Segment Open

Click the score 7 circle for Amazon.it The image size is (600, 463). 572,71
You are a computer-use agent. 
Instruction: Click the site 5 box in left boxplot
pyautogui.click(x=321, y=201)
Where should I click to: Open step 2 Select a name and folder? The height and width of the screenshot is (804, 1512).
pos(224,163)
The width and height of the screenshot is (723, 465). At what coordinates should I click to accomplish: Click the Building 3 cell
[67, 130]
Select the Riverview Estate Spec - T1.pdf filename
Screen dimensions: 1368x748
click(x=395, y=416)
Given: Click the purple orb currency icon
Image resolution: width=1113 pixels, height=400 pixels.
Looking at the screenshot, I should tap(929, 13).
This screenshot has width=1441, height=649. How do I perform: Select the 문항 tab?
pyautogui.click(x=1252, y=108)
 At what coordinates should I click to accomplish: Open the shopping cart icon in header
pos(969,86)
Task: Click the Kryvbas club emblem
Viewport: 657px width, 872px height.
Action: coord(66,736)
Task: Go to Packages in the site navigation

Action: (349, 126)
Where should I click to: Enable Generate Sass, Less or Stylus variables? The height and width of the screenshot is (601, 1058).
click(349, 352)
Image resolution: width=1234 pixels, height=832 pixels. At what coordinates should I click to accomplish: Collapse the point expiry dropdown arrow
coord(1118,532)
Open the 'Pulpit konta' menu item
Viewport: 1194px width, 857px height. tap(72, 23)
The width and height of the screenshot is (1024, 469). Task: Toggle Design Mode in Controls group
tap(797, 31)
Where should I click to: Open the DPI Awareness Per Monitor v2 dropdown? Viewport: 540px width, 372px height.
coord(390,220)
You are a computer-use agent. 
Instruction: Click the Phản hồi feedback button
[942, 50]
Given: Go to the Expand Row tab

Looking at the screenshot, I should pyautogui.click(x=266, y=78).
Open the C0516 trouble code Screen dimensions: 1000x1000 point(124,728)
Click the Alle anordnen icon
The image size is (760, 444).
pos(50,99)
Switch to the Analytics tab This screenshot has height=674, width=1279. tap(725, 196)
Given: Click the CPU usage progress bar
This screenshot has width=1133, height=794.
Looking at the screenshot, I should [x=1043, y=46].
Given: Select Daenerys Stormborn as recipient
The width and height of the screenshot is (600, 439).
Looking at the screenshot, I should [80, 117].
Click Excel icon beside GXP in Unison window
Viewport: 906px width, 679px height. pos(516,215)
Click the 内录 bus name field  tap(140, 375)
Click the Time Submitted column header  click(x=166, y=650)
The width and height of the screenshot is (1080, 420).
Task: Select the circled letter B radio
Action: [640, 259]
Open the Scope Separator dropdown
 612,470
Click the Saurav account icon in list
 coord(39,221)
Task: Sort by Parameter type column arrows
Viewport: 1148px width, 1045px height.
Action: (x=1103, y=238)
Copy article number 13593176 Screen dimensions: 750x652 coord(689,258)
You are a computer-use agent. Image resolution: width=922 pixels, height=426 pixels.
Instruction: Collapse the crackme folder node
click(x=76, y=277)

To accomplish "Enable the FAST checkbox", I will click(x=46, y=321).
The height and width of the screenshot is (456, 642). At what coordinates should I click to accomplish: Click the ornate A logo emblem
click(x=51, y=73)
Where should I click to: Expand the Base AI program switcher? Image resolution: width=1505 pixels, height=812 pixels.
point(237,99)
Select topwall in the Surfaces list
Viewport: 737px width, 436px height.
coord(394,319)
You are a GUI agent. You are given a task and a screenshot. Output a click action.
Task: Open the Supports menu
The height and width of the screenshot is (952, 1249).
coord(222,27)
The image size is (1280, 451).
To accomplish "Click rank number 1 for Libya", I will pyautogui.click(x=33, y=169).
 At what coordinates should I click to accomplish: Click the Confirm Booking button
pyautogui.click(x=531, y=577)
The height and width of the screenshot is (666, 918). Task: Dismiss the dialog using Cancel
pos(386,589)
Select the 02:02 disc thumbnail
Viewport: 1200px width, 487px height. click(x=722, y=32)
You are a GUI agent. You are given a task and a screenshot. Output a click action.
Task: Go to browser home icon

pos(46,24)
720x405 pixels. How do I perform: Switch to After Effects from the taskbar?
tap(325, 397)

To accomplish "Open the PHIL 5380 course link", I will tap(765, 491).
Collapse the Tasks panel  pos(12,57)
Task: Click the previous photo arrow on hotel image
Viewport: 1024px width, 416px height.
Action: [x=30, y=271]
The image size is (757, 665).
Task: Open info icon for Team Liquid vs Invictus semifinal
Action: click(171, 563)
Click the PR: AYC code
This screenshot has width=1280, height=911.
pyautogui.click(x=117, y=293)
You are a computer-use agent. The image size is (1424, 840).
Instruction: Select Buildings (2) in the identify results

Segment Closed

■ TASK GOAL:
Nothing should be left out: repeat all of the data exactly.

■ WRITTEN ANSWER:
Click the score 7 circle for Amazon.it The image size is (600, 463). 572,71
You are a computer-use agent. 
Instruction: Click the site 5 box in left boxplot
pyautogui.click(x=321, y=201)
Where should I click to: Open step 2 Select a name and folder? The height and width of the screenshot is (804, 1512).
pos(224,163)
The width and height of the screenshot is (723, 465). At what coordinates should I click to accomplish: Click the Building 3 cell
[67, 130]
Select the Riverview Estate Spec - T1.pdf filename
Screen dimensions: 1368x748
click(x=395, y=416)
Given: Click the purple orb currency icon
Image resolution: width=1113 pixels, height=400 pixels.
Looking at the screenshot, I should tap(929, 13).
This screenshot has width=1441, height=649. How do I perform: Select the 문항 tab?
pyautogui.click(x=1252, y=108)
 At what coordinates should I click to accomplish: Open the shopping cart icon in header
pos(969,86)
Task: Click the Kryvbas club emblem
Viewport: 657px width, 872px height.
Action: coord(66,736)
Task: Go to Packages in the site navigation

Action: (349, 126)
Where should I click to: Enable Generate Sass, Less or Stylus variables? The height and width of the screenshot is (601, 1058).
click(349, 352)
Image resolution: width=1234 pixels, height=832 pixels. At what coordinates should I click to accomplish: Collapse the point expiry dropdown arrow
coord(1118,532)
Open the 'Pulpit konta' menu item
Viewport: 1194px width, 857px height. tap(72, 23)
The width and height of the screenshot is (1024, 469). Task: Toggle Design Mode in Controls group
tap(797, 31)
Where should I click to: Open the DPI Awareness Per Monitor v2 dropdown? Viewport: 540px width, 372px height.
coord(390,220)
You are a computer-use agent. 
Instruction: Click the Phản hồi feedback button
[942, 50]
Given: Go to the Expand Row tab

Looking at the screenshot, I should pyautogui.click(x=266, y=78).
Open the C0516 trouble code Screen dimensions: 1000x1000 point(124,728)
Click the Alle anordnen icon
The image size is (760, 444).
pos(50,99)
Switch to the Analytics tab This screenshot has height=674, width=1279. tap(725, 196)
Given: Click the CPU usage progress bar
This screenshot has width=1133, height=794.
Looking at the screenshot, I should [x=1043, y=46].
Given: Select Daenerys Stormborn as recipient
The width and height of the screenshot is (600, 439).
Looking at the screenshot, I should [80, 117].
Click Excel icon beside GXP in Unison window
Viewport: 906px width, 679px height. pos(516,215)
Click the 内录 bus name field  tap(140, 375)
Click the Time Submitted column header  click(x=166, y=650)
The width and height of the screenshot is (1080, 420).
Task: Select the circled letter B radio
Action: [640, 259]
Open the Scope Separator dropdown
 612,470
Click the Saurav account icon in list
 coord(39,221)
Task: Sort by Parameter type column arrows
Viewport: 1148px width, 1045px height.
Action: (x=1103, y=238)
Copy article number 13593176 Screen dimensions: 750x652 coord(689,258)
You are a computer-use agent. Image resolution: width=922 pixels, height=426 pixels.
Instruction: Collapse the crackme folder node
click(x=76, y=277)

To accomplish "Enable the FAST checkbox", I will click(x=46, y=321).
The height and width of the screenshot is (456, 642). At what coordinates should I click to accomplish: Click the ornate A logo emblem
click(x=51, y=73)
Where should I click to: Expand the Base AI program switcher? Image resolution: width=1505 pixels, height=812 pixels.
point(237,99)
Select topwall in the Surfaces list
Viewport: 737px width, 436px height.
coord(394,319)
You are a GUI agent. You are given a task and a screenshot. Output a click action.
Task: Open the Supports menu
The height and width of the screenshot is (952, 1249).
coord(222,27)
The image size is (1280, 451).
To accomplish "Click rank number 1 for Libya", I will pyautogui.click(x=33, y=169).
 At what coordinates should I click to accomplish: Click the Confirm Booking button
pyautogui.click(x=531, y=577)
The height and width of the screenshot is (666, 918). Task: Dismiss the dialog using Cancel
pos(386,589)
Select the 02:02 disc thumbnail
Viewport: 1200px width, 487px height. click(x=722, y=32)
You are a GUI agent. You are given a task and a screenshot. Output a click action.
Task: Go to browser home icon

pos(46,24)
720x405 pixels. How do I perform: Switch to After Effects from the taskbar?
tap(325, 397)

To accomplish "Open the PHIL 5380 course link", I will tap(765, 491).
Collapse the Tasks panel  pos(12,57)
Task: Click the previous photo arrow on hotel image
Viewport: 1024px width, 416px height.
Action: [x=30, y=271]
The image size is (757, 665).
Task: Open info icon for Team Liquid vs Invictus semifinal
Action: click(171, 563)
Click the PR: AYC code
This screenshot has width=1280, height=911.
pyautogui.click(x=117, y=293)
You are a computer-use agent. The image size is (1424, 840).
Instruction: Select Buildings (2) in the identify results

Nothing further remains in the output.